Java and JSON

It seems that JSON vs. XML debate was one of the hot topics for this winter. Again, I think that “vs.” part is sufficient and that both XML and JSON should have their place in overall technology landscape. One of the obvious JSON advantages is that it can be directly evaluated in JavaScript. And for the Ajax-world we live in, it is not a small thing.

For one project, I started looking for a library that would enable me easy transformations between Java and JSON data. JSON in Java looks nice, but what I really want is a more automated and configurable library like those we have for XML processing. My first thought was XStream since I like its simple API, extensible architecture, powerful converters and support for annotations. After first check I found that from version 1.2 on there is a partial support for JSON (which was logical thing to expect). So, currently you can serialize your Java objects to JSON format. Here’s a little example:

public class JSONWrite {

	public static void main(String[] args) {
		Product product = new Product("Banana", "123", 23.00);
		XStream xstream = new XStream(new JsonHierarchicalStreamDriver());
		String result = xstream.toXML(product);
		System.out.println(result);
	}

}

This example initiates a Product object (with name, id and price properties) and serialize it through JsonHierarchicalDriver. As a result we will get the following output:

{"org.sensatic.jqr.json.Product": {
  "name": "Banana",
  "id": "123",
  "price": {"23.0"}
}}

Unfortunately, there is no read support at this moment for JSON format. So if you try to convert this JSON data back to Java object

public class JSONRead {

	public static void main(String[] args) {
		String json = "{"org.sensatic.jqr.json.Product": {"
			  + ""name": "Banana","
			  + ""id": "123","
			  + ""price": {"23.0"}"
			 + "}}";
		XStream xstream = new XStream(new JsonHierarchicalStreamDriver());
		Product product = (Product)xstream.fromXML(json);
		System.out.println(product);
	}

}

you’ll get the following exception

java.lang.UnsupportedOperationException:
   The JsonHierarchicalStreamDriver can only write JSON

After a little more search, I stumbled upon Jettison project which implements “a collection of Stax parsers and writers which read and write JSON”. So instantly I wanted to create a XStream driver that uses Jettison as an underlying library to parse to and from JSON.

It was a little bit trickier then I first thought, since I had to patch Jettison (Mapped convention classes) to support nested arrays, element names with “.” (so it can use full class names as element names) and some other minor things. After all this, it worked at least for the usage that I needed at the moment (I didn’t test its behavior when used with namespaces and attributes).

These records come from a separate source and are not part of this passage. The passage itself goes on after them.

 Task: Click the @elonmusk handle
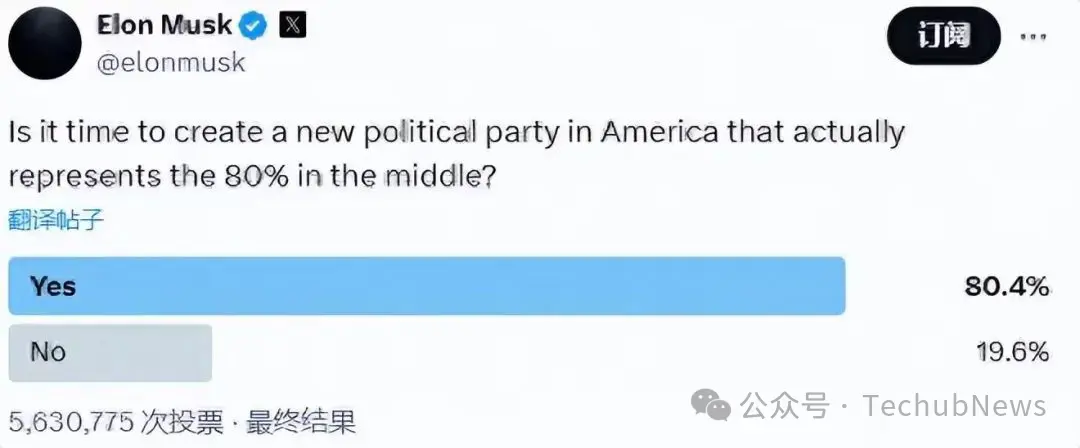170,62
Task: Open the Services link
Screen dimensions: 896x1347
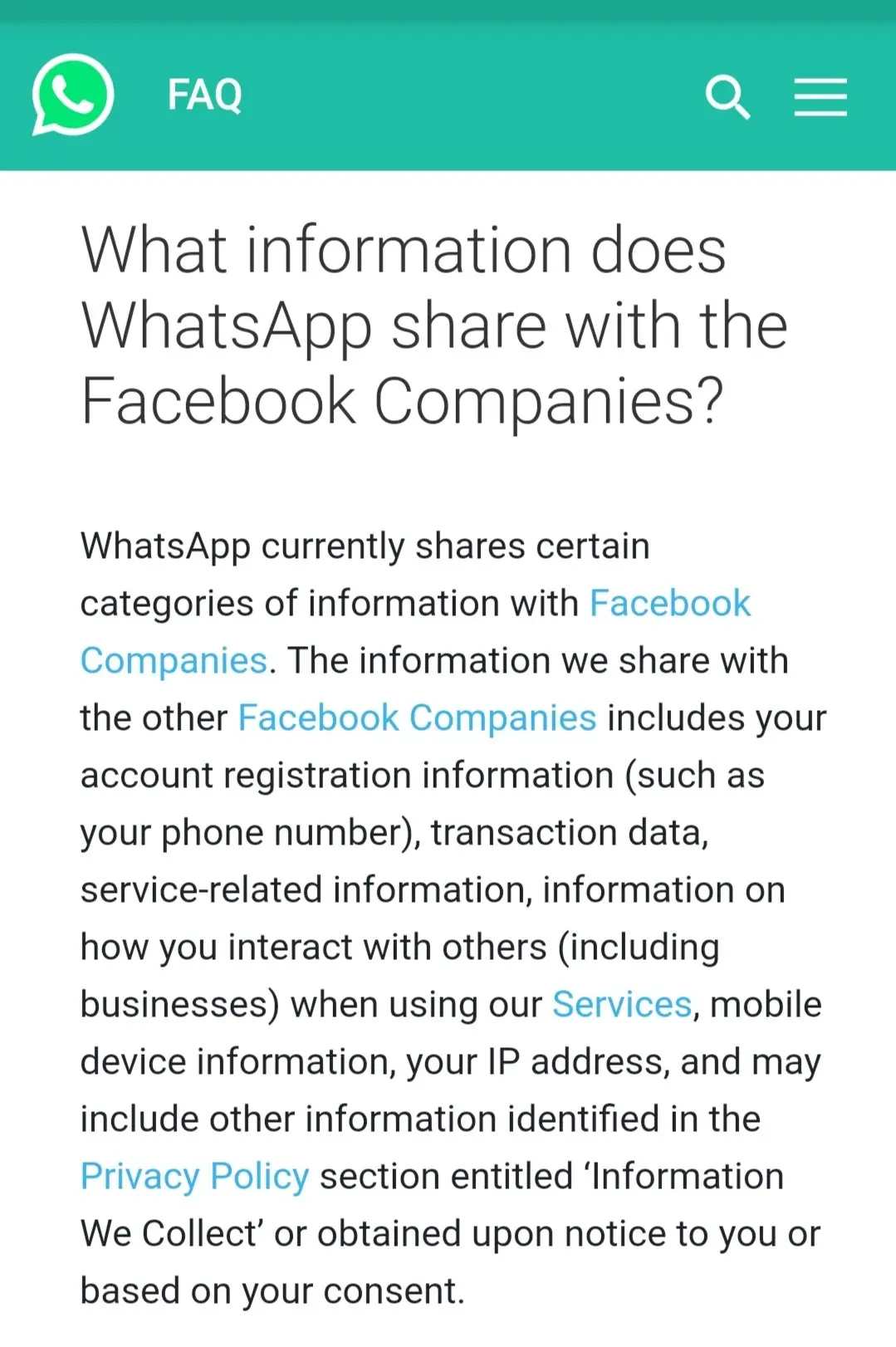Action: 622,1004
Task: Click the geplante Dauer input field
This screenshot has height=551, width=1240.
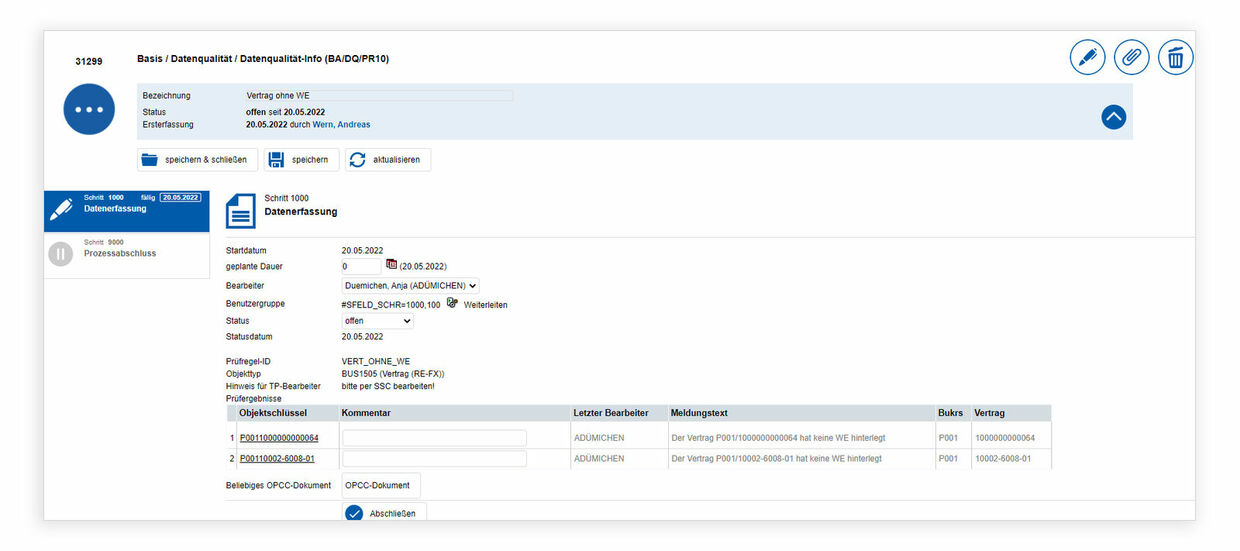Action: [x=361, y=266]
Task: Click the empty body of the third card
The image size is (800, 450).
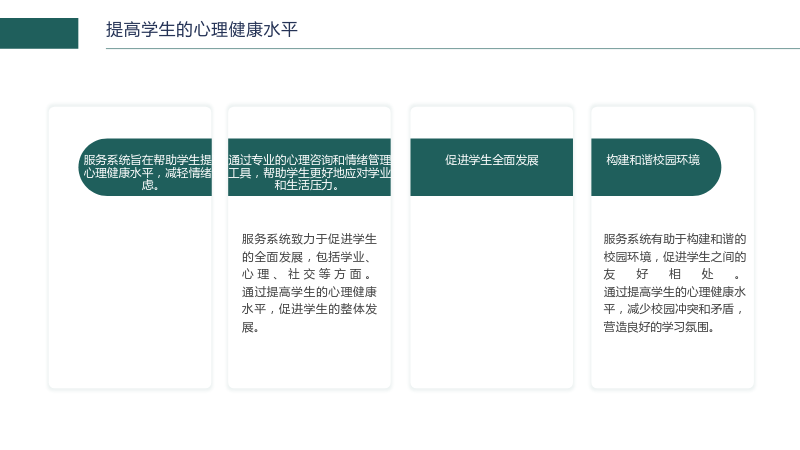Action: [x=491, y=291]
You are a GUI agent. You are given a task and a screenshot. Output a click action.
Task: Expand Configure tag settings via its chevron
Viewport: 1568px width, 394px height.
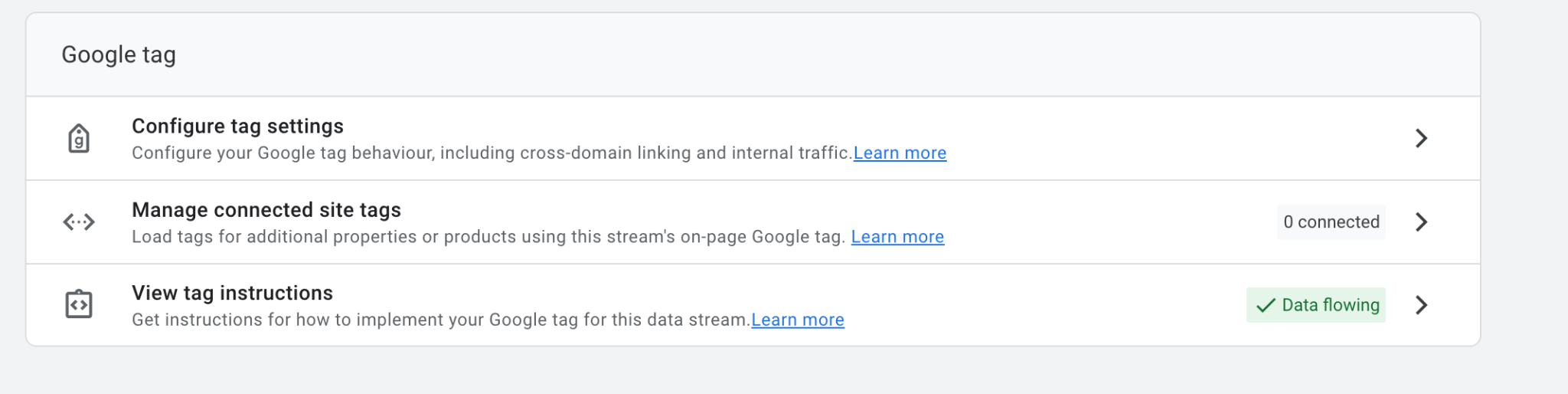click(1421, 138)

So, if we now use JettisonDriver with the previous write example:

public class JSONWrite {

	public static void main(String[] args) {
		Product product = new Product("Banana", "123", 23.00);
		XStream xstream = new XStream(new JettisonDriver());
		String result = xstream.toXML(product);
		System.out.println(result);
	}

}

We’ll get the similar result:

{"org.sensatic.jqr.json.Product":{"name":"Banana","id":"123","price":"23.0"}}

But read operation now works as well. So the following code:

public class JSONRead {

	public static void main(String[] args) {
		String json = "{"org.sensatic.jqr.json.Product": {"
			  + ""name": "Banana","
			  + ""id": "123","
			  + ""price": "23.0""
			 + "}}";
		XStream xstream = new XStream(new JettisonDriver());
		Product product = (Product)xstream.fromXML(json);
		System.out.println(product);
	}

}

prints:

[Banana, 123, 23.0]

The real point of processing JSON with XStream is that now we can use all features already built-in for processing XML documents. For example we can add alias for the Product class. In order to do that we can put the following annotation in front of the Product class:

@XStreamAlias("product")

and modify our write example a bit:

public class JSONWrite {

	public static void main(String[] args) {
		Product product = new Product("Banana", "123", 23.00);
		XStream xstream = new XStream(new JettisonDriver());
		Annotations.configureAliases(xstream, Product.class);
		String result = xstream.toXML(product);
		System.out.println(result);
	}

}

and we’ll get a more compact JSON as a result:

{"product":{"name":"Banana","id":"123","price":"23.0"}}

You can grab the source of this driver from this:

svn co https://jqr.svn.sourceforge.net/svnroot/jqr/trunk/json json

Subversion repository. If you are interested only in binary version, you can download it from here:

http://surfnet.dl.sourceforge.net/sourceforge/jqr/jqr-json-1.0-SNAPSHOT.jar

For more complex examples you can look at unit tests. It also contains a driver based on BadgerFish Stax implementation (part of Jettison). It has the same problem with nested arrays and since I didn’t need it at the moment I left it as it is.

It currently includes patched Jettison source, but I’ll see to forward those changes where they belong and include Jettison as a dependency in the future. Frankly, this driver shouldn’t be a standalone code but integral part of some of those two projects. I’ll write here if anything changes about that, but if you need something like this today, you can take it from above locations.